Ainda que se propague o argumento de que as redes sociais possibilitam a aparição do que é “real”, é no discurso da grande mídia que muitos cidadãos se pautam para entender o que ocorre. Por isso, fica a imagem fascista de que os manifestantes cometem única e exclusivamente danos ao patrimônio público – e que a causa em si não tinha respaldo algum para entrar em pauta.
Por isso, o esperado era, no mínimo, uma cobertura menos parcial e mais humana por parte dos jornais, embasada na clássica métrica de um cáustico jornalista do século 19 de que a função da imprensa é “confortar os aflitos e afligir os confortáveis” – desnudando a tragédia dos menos favorecidos e expondo as benesses desfrutadas pelos mais providos.

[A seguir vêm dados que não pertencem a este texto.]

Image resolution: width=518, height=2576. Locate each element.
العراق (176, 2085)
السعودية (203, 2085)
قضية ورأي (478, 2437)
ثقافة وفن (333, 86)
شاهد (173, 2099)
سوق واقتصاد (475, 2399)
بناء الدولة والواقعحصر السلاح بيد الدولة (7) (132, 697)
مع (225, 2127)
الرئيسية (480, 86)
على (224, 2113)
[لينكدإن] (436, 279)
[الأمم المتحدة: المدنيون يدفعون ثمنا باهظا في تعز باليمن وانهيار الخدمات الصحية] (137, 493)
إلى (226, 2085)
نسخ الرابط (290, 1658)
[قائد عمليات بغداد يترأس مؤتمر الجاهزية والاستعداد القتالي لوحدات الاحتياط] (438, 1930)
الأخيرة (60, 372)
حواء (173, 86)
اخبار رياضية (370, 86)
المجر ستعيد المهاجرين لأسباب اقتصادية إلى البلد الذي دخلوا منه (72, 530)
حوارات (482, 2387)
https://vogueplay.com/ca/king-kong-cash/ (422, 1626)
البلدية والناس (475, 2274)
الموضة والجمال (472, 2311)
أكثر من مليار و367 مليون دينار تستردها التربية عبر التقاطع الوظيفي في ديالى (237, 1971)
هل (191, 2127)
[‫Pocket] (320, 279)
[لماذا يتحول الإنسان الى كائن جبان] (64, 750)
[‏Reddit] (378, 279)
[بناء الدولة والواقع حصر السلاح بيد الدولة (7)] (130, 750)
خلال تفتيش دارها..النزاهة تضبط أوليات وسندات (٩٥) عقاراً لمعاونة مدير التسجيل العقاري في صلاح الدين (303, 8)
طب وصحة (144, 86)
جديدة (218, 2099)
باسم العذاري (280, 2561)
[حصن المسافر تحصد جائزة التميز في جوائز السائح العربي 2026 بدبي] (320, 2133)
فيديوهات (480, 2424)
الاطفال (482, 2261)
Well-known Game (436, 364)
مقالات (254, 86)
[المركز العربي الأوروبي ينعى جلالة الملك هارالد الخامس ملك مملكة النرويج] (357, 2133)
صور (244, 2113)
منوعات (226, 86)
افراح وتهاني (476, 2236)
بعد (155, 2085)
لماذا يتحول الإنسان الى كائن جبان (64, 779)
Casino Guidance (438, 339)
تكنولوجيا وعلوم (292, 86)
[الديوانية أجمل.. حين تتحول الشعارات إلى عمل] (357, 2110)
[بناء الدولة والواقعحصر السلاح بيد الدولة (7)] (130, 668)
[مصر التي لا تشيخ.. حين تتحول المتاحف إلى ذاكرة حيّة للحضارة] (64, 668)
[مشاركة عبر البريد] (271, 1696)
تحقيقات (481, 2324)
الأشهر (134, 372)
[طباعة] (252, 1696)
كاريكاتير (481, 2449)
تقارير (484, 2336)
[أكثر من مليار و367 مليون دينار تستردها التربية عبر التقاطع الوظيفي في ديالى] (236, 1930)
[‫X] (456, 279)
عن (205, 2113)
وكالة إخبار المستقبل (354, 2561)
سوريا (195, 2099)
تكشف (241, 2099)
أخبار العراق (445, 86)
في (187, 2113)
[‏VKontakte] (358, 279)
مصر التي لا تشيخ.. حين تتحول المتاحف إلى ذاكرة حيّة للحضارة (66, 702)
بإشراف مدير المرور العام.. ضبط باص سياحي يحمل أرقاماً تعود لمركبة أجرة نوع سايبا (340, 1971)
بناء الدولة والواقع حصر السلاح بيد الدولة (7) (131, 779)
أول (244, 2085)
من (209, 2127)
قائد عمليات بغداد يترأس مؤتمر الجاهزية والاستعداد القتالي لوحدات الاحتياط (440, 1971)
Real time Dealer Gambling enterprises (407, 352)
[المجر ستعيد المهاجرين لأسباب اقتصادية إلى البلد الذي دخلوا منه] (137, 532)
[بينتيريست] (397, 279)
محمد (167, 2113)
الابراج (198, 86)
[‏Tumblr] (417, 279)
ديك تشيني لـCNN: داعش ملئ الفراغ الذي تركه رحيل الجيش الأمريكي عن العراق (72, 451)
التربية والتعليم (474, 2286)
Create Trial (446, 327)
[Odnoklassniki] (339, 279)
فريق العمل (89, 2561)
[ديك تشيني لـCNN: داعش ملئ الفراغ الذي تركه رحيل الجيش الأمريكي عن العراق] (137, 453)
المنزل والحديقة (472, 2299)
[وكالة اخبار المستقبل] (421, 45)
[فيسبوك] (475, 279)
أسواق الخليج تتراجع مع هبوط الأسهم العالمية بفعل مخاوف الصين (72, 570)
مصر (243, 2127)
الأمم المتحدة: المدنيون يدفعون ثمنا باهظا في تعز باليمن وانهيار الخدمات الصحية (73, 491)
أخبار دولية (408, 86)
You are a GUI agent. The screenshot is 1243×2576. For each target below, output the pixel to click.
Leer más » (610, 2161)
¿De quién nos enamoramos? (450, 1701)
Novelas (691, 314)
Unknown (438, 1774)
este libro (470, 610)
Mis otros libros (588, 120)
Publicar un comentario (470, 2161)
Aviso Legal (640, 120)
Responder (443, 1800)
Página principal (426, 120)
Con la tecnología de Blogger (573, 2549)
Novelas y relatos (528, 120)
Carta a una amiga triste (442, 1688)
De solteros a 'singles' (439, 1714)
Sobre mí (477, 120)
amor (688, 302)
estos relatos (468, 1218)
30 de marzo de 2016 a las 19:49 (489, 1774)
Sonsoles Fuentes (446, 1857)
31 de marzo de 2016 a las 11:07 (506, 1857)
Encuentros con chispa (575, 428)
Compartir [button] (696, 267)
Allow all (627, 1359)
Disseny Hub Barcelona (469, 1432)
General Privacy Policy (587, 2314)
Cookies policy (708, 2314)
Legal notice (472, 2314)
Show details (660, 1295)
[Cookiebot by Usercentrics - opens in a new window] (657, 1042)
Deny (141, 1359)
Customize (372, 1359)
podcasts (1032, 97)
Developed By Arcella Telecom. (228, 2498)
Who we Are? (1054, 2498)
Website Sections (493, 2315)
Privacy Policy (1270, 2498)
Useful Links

Não foi o que se viu, todavia.
Fato é que, ainda que as manobras contra o movimento se exasperem de forma reacionária, o MPL ganhou corpo e parece abrir precedentes para um comportamento mais incisivo por parte da população paulistana – e brasileira – quanto às necessidades coletivas. Todo o arcabouço do manifesto, ainda que tenha linhas de 20 centavos, está muito mais para a adoção de um posicionamento crítico do que para a redução da tarifa.
E para isso, indiscutivelmente, o cidadão comum deve contribuir. Parafraseando Gramsci, é ele, o elemento popular, quem sente, mas nem sempre compreende ou sabe; enquanto o elemento intelectual sabe, mas nem sempre compreende e, menos ainda, sente. “O erro do intelectual consiste em acreditar que se possa saber sem compreender e, principalmente, sem sentir e estar apaixonado.”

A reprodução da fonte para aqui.